The palace intrigue continues at the Swedish fintech startup, just weeks after tensions between two of the company’s co-founders became a full-blown boardroom dispute that sucked in Silicon Valley venture capital big timber Sequoia Capital, owner of a 22% stake in Klarna.

Trouble in Paradise

At the heart of the matter is an age-old Silicon Valley question: how powerful should a founder be — especially one who has left the company? Klarna was co-founded by three men, including current CEO Sebastian Siemiatkowski and Victor Jacobsson, who left the company in 2012. But questions about Jacobsson’s role in the corporate governance structure have apparently stirred the pot. As the Financial Times reported over the weekend, Siematowski supports removing special voting rights for certain shareholders (read: the founders) as the company plans to clean up its governance ahead of an expected New York listing this fall.

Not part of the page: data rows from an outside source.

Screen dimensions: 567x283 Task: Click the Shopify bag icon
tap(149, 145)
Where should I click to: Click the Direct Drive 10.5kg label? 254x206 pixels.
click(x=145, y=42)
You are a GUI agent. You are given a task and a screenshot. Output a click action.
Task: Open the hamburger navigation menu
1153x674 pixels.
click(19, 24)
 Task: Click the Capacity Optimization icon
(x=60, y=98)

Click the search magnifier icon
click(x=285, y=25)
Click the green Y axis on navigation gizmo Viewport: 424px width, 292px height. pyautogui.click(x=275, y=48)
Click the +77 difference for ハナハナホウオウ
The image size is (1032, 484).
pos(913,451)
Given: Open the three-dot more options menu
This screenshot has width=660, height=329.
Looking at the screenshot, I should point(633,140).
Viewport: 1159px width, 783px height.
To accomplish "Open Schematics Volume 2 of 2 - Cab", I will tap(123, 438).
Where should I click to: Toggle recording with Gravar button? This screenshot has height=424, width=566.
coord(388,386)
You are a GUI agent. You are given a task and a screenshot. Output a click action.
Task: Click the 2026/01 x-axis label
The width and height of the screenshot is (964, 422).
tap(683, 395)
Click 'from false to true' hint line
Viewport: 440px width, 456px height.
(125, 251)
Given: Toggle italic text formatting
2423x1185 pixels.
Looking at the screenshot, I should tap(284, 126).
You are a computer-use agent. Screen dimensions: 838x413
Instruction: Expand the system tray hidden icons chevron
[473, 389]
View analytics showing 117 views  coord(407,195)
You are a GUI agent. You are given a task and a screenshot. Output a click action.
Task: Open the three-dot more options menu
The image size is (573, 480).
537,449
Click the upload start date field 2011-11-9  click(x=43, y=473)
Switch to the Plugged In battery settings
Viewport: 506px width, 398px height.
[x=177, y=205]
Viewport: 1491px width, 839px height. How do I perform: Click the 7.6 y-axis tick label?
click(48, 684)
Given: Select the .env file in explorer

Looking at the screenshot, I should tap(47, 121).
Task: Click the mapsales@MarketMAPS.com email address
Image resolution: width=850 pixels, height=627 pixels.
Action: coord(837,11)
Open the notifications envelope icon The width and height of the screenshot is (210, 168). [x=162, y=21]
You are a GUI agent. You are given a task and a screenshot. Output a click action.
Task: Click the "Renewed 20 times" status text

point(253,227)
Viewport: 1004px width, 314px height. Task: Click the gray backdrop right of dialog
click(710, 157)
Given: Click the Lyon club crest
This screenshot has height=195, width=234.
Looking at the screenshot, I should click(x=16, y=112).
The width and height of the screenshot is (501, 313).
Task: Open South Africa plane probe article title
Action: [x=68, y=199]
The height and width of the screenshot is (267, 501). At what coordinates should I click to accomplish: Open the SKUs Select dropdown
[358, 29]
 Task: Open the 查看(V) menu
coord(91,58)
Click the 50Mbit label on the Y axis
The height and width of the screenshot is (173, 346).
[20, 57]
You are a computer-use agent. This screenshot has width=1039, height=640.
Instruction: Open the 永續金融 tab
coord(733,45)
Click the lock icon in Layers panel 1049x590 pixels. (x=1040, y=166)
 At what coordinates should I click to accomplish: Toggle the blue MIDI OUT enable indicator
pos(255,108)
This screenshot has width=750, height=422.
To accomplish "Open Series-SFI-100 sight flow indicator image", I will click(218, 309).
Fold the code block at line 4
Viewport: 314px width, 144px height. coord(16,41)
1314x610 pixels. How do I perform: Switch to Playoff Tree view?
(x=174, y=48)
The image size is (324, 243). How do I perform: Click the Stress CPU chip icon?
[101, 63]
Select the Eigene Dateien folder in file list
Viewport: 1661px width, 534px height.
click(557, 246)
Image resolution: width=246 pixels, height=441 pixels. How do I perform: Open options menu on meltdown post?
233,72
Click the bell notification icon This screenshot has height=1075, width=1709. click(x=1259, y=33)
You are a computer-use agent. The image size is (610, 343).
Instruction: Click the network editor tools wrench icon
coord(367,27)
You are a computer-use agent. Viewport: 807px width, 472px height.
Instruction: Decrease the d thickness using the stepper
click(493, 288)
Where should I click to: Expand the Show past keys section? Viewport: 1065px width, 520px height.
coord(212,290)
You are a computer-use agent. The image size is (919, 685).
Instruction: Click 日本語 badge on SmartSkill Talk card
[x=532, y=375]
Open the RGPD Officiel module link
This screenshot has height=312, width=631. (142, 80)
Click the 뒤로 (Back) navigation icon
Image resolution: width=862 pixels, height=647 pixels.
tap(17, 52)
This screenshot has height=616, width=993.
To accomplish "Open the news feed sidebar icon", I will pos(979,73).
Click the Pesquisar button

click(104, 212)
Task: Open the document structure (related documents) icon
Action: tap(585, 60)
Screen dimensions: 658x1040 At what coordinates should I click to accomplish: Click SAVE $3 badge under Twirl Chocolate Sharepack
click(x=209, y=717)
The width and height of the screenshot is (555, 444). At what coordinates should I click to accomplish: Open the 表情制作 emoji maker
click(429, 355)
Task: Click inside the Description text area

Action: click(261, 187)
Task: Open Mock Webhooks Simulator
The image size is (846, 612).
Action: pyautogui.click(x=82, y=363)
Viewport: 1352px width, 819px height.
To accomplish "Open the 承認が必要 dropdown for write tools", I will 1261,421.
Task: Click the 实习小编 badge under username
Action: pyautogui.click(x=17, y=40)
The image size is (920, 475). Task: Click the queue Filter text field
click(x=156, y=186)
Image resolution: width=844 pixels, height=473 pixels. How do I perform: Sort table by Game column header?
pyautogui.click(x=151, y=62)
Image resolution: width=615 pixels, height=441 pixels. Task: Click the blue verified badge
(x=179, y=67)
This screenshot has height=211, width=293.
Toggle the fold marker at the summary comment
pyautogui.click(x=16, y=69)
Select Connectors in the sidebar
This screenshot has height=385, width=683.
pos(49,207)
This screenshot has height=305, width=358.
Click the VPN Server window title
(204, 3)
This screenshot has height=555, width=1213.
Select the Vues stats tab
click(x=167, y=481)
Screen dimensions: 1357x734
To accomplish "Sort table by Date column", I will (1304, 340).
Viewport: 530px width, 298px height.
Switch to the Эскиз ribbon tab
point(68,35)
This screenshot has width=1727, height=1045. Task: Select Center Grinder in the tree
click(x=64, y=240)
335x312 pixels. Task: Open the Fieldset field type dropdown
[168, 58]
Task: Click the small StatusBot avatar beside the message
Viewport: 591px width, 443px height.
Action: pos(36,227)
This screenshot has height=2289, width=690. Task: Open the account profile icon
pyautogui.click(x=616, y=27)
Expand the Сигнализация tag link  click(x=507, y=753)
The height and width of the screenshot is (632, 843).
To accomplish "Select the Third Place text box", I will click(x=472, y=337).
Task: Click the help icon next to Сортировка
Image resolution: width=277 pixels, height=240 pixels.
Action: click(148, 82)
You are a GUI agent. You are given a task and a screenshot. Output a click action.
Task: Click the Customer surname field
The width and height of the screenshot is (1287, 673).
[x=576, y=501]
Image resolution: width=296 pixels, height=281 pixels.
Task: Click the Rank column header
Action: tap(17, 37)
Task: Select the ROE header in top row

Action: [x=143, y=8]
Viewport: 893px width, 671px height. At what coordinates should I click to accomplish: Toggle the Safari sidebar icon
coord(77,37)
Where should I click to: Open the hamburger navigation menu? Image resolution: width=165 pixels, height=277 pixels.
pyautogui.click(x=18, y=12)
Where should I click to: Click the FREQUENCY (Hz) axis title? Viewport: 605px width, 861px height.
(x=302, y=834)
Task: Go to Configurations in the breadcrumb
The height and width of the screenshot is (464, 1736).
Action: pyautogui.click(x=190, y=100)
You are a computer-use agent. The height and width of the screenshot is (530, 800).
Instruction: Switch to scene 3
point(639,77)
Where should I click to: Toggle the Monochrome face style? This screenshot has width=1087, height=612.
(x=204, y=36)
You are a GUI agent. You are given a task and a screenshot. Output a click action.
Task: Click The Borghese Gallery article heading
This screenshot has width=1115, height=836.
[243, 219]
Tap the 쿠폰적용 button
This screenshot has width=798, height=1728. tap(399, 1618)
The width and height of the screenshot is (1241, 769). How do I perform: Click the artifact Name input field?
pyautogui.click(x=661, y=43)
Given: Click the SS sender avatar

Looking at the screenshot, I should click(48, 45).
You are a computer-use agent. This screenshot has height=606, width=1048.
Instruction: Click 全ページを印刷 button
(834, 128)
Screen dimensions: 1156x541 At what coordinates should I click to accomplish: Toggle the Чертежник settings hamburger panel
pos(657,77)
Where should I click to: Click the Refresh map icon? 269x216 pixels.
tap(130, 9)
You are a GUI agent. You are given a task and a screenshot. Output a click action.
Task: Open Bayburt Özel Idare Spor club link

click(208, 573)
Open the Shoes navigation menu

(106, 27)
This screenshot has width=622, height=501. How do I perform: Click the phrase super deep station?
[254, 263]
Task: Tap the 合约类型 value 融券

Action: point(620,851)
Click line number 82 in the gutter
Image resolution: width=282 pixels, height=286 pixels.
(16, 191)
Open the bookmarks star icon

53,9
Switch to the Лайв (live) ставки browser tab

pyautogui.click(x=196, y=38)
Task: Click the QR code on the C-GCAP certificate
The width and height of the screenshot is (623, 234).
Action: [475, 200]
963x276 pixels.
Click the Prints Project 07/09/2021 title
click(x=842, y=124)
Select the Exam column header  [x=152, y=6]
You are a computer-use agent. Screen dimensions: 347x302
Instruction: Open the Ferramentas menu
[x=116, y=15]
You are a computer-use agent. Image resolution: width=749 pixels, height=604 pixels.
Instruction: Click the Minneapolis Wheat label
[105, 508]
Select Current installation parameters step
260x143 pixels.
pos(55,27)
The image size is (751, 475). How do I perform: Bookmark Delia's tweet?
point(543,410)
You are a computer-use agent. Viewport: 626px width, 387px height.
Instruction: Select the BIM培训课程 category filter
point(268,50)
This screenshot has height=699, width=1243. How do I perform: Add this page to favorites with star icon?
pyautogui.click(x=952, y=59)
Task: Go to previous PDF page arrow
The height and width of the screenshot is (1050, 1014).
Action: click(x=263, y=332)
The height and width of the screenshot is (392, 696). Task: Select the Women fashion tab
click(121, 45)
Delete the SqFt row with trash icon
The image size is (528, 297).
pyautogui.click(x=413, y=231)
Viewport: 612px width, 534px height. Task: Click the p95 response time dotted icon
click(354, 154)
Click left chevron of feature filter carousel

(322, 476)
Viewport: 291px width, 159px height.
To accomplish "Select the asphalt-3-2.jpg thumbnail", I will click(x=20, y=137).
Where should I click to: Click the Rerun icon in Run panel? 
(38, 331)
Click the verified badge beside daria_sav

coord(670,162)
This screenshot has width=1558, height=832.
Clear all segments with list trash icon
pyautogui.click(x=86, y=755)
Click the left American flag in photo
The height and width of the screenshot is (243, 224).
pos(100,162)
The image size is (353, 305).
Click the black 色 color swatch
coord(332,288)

Jacobsson has been less vocal about the matter but has been boosting his holdings all along:

  • The FT reported that Jacobsson has bought up shares via special-purpose vehicles and may now have a stake that’s even above Siematowski’s 8%. Jacobsson had also been actively investing in Klarna using his “right of first refusal” to buy up Klarna shares in the secondary market.
  • The issue of Jacobsson’s influence at Klarna spilled over into infighting at Sequoia, which suddenly aborted a plan last month to try ousting Klarma’s chairman Michael Moritz, a Silicon Valley high-flier who just left Sequoia as a partner last summer. 

Careful What You Wish For: Amid the governance battle is the reality of Klarna’s valuation heading in the wrong direction. As a Bloomberg report noted, it was merely three years ago the company was a prized Sequoia holding with a $45.6 billion valuation. In 2022, the company raised additional financing at a relatively cut-rate valuation of $6.7 billion, as higher interest rates don’t align well with Klarna’s “buy now pay later” credit offering to consumers. Klarna is hoping it doesn’t have to pay later for failing to clean up its own mess today.